* [SET EXERCISE] Copy out every one of the following items word for word.

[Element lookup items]
##############################
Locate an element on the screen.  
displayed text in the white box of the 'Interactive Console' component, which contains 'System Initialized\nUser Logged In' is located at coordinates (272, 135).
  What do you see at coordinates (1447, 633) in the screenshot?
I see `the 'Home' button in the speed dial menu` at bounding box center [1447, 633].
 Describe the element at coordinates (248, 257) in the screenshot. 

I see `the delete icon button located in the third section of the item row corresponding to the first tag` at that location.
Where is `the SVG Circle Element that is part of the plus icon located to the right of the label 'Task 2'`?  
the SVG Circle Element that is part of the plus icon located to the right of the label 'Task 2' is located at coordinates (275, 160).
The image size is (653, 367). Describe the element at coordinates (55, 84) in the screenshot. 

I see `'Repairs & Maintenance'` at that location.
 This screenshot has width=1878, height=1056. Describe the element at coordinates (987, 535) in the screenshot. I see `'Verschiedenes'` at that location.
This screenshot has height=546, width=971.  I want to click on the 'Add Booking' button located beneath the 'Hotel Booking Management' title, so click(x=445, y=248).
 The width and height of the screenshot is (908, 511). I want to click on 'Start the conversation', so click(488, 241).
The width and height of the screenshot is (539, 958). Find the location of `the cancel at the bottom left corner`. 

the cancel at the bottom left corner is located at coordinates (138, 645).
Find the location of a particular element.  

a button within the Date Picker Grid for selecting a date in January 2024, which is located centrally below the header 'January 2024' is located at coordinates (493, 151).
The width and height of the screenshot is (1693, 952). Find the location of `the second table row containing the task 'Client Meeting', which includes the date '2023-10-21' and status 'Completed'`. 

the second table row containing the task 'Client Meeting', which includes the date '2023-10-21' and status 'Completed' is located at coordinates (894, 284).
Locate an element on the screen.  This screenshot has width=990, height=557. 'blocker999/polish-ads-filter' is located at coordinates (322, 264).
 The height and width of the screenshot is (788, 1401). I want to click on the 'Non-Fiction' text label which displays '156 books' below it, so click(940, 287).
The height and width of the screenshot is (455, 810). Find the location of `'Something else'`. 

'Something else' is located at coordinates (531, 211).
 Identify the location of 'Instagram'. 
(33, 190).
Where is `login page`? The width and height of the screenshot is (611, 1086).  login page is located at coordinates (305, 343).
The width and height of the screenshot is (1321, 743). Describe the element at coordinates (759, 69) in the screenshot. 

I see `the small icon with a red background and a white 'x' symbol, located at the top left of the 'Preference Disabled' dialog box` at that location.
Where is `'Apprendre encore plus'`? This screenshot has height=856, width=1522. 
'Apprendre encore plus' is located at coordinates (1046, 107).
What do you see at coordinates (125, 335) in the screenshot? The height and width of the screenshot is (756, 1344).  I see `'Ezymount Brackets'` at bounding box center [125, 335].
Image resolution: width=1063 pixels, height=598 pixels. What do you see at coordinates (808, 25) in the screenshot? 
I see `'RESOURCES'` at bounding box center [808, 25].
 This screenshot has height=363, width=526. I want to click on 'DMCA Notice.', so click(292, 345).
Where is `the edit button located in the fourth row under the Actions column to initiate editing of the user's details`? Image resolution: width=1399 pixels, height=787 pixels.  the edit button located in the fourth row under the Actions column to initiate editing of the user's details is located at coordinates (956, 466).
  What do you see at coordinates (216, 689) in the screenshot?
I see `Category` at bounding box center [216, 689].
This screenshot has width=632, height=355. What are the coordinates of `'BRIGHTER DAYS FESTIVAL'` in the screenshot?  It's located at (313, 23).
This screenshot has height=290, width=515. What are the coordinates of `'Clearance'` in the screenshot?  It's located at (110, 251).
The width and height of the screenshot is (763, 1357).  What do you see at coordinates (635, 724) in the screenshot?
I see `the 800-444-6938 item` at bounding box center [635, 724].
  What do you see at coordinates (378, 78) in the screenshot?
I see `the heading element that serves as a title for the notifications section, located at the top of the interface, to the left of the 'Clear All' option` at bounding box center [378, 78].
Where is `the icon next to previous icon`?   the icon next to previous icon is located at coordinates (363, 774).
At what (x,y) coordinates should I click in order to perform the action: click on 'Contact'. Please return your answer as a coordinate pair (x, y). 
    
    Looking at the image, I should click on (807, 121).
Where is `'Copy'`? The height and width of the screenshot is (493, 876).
##############################
* [FINISHED EXERCISE]
Locate an element on the screen.  
displayed text in the white box of the 'Interactive Console' component, which contains 'System Initialized\nUser Logged In' is located at coordinates (272, 135).
  What do you see at coordinates (1447, 633) in the screenshot?
I see `the 'Home' button in the speed dial menu` at bounding box center [1447, 633].
 Describe the element at coordinates (248, 257) in the screenshot. 

I see `the delete icon button located in the third section of the item row corresponding to the first tag` at that location.
Where is `the SVG Circle Element that is part of the plus icon located to the right of the label 'Task 2'`?  
the SVG Circle Element that is part of the plus icon located to the right of the label 'Task 2' is located at coordinates (275, 160).
The image size is (653, 367). Describe the element at coordinates (55, 84) in the screenshot. 

I see `'Repairs & Maintenance'` at that location.
 This screenshot has width=1878, height=1056. Describe the element at coordinates (987, 535) in the screenshot. I see `'Verschiedenes'` at that location.
This screenshot has height=546, width=971.  I want to click on the 'Add Booking' button located beneath the 'Hotel Booking Management' title, so click(x=445, y=248).
 The width and height of the screenshot is (908, 511). I want to click on 'Start the conversation', so click(488, 241).
The width and height of the screenshot is (539, 958). Find the location of `the cancel at the bottom left corner`. 

the cancel at the bottom left corner is located at coordinates (138, 645).
Find the location of a particular element.  

a button within the Date Picker Grid for selecting a date in January 2024, which is located centrally below the header 'January 2024' is located at coordinates (493, 151).
The width and height of the screenshot is (1693, 952). Find the location of `the second table row containing the task 'Client Meeting', which includes the date '2023-10-21' and status 'Completed'`. 

the second table row containing the task 'Client Meeting', which includes the date '2023-10-21' and status 'Completed' is located at coordinates (894, 284).
Locate an element on the screen.  This screenshot has width=990, height=557. 'blocker999/polish-ads-filter' is located at coordinates (322, 264).
 The height and width of the screenshot is (788, 1401). I want to click on the 'Non-Fiction' text label which displays '156 books' below it, so click(940, 287).
The height and width of the screenshot is (455, 810). Find the location of `'Something else'`. 

'Something else' is located at coordinates (531, 211).
 Identify the location of 'Instagram'. 
(33, 190).
Where is `login page`? The width and height of the screenshot is (611, 1086).  login page is located at coordinates (305, 343).
The width and height of the screenshot is (1321, 743). Describe the element at coordinates (759, 69) in the screenshot. 

I see `the small icon with a red background and a white 'x' symbol, located at the top left of the 'Preference Disabled' dialog box` at that location.
Where is `'Apprendre encore plus'`? This screenshot has height=856, width=1522. 
'Apprendre encore plus' is located at coordinates (1046, 107).
What do you see at coordinates (125, 335) in the screenshot? The height and width of the screenshot is (756, 1344).  I see `'Ezymount Brackets'` at bounding box center [125, 335].
Image resolution: width=1063 pixels, height=598 pixels. What do you see at coordinates (808, 25) in the screenshot? 
I see `'RESOURCES'` at bounding box center [808, 25].
 This screenshot has height=363, width=526. I want to click on 'DMCA Notice.', so click(292, 345).
Where is `the edit button located in the fourth row under the Actions column to initiate editing of the user's details`? Image resolution: width=1399 pixels, height=787 pixels.  the edit button located in the fourth row under the Actions column to initiate editing of the user's details is located at coordinates (956, 466).
  What do you see at coordinates (216, 689) in the screenshot?
I see `Category` at bounding box center [216, 689].
This screenshot has width=632, height=355. What are the coordinates of `'BRIGHTER DAYS FESTIVAL'` in the screenshot?  It's located at (313, 23).
This screenshot has height=290, width=515. What are the coordinates of `'Clearance'` in the screenshot?  It's located at (110, 251).
The width and height of the screenshot is (763, 1357).  What do you see at coordinates (635, 724) in the screenshot?
I see `the 800-444-6938 item` at bounding box center [635, 724].
  What do you see at coordinates (378, 78) in the screenshot?
I see `the heading element that serves as a title for the notifications section, located at the top of the interface, to the left of the 'Clear All' option` at bounding box center [378, 78].
Where is `the icon next to previous icon`?   the icon next to previous icon is located at coordinates (363, 774).
At what (x,y) coordinates should I click in order to perform the action: click on 'Contact'. Please return your answer as a coordinate pair (x, y). 
    
    Looking at the image, I should click on (807, 121).
Where is `'Copy'`? The height and width of the screenshot is (493, 876).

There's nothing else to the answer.